***** Aangeleverde tekst

Behoort 'dienstplicht als koopwaar' over tijdje tot verleden?

De auteur is historicus.

EDDIE VAN ROON

Een dergelijk besluit zal verstrekkende gevolgen hebben, niet alleen voor 19-jarigen, maar ook voor de commerciele juristenbureaus die voor veel geld uitstel en vrijstelling van dienstplicht verzorgen. De bureautjes zullen immers geen reden van bestaan meer hebben. Het gebruik van het dienstplichtstelsel als handelswaar behoort dan voorgoed tot het verleden.

Sinds de invoering van de dienstplicht in Nederland is hier door derden misbruik van gemaakt. In de vorige eeuw waren het militiemaatschappijen en tussenhandelaren die voor veel geld plaatsvervangers en nummerverwisselaars ronselden. Tegenwoordig zijn het de juristenbureaus die door juridische trucs en oneigenlijk gebruik van de Wet Gewetensbezwaarden een steeds grotere groep bemiddelde jongeren (weigeryups) buiten de dienst weten te houden.

**********
***** Gegeven informatie

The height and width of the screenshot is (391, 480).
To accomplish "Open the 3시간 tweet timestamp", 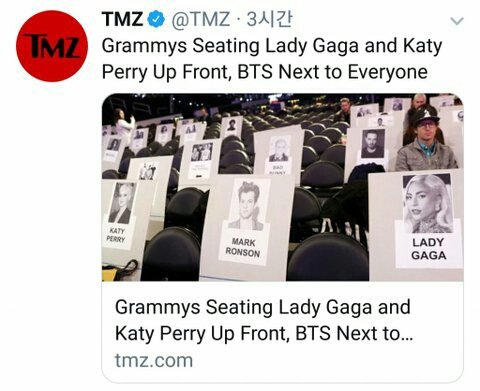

**********

» Opdracht A:
Vertaal deze zin uit de tekst over dienstplicht als koopwaar in het Engels: „De bureautjes zullen immers geen reden van bestaan meer hebben.”
» Opdracht B:
Hervat de tekst over dienstplicht als koopwaar direct na de laatste zin.
Het materiaal speelt hierbij geen enkele rol.

» Schriftelijk antwoord A:
After all, the little agencies will no longer have any reason to exist.

» Schriftelijk antwoord B:
Eind negentiende eeuw was een meerderheid van de Tweede Kamer het erover eens dat winstbejag ten koste van dienstplichtigen gestopt diende te worden. Wat toentertijd als sociaal onrechtvaardig werd gezien, is via een achterdeur opnieuw gewoonte geworden. Want, hoewel de wijze van afkoop verschilt, is het principe hetzelfde, namelijk: geld verdienen aan de dienstplicht.

Voor de oorzaak en gevolgen van dergelijke praktijken kunnen de ervaringen die in de negentiende eeuw zijn opgedaan met dienstvervanging, een leerzame waarschuwing zijn.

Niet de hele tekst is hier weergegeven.